TASK REQUIREMENTS>
Starting with the line that holds "Open the Mini jackpot 9,000.00 display" and stopping after the line that holds "You are a computer-use", repeat the lines below word for word, without the pictures.

SUPPLIED RECORDS>
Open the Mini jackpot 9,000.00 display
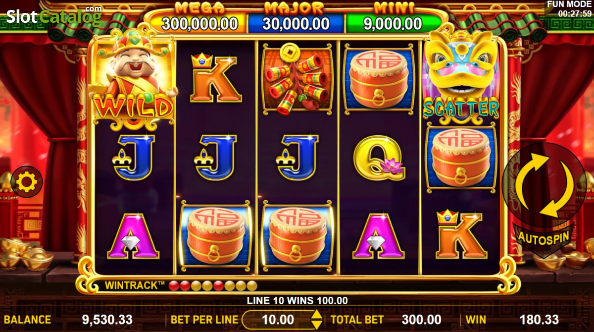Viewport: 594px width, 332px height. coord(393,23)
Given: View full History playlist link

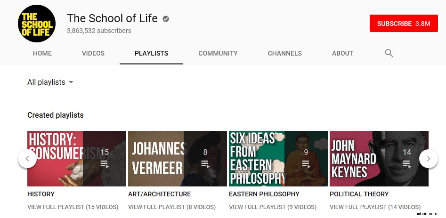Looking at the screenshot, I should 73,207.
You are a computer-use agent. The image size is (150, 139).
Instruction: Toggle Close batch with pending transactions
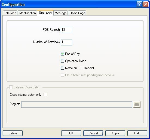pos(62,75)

--

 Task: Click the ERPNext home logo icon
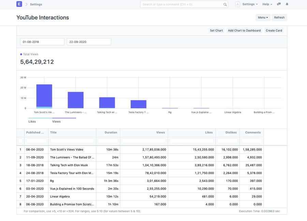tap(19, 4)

---

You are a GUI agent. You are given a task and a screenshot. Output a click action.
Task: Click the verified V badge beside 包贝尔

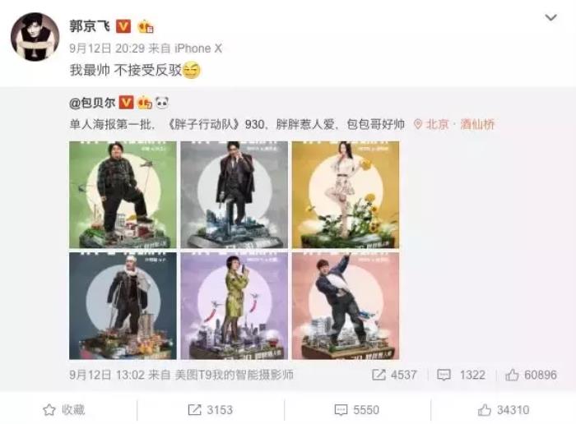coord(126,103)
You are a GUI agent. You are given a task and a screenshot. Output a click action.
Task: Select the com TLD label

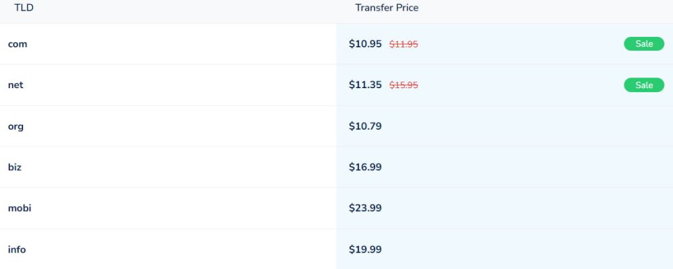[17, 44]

OUTPUT FOR THIS EXERCISE>
Open the Mini jackpot 9,000.00 display
Viewport: 594px width, 332px height. coord(393,23)
Given: View full History playlist link

Looking at the screenshot, I should 73,207.
You are a computer-use agent. The image size is (150, 139).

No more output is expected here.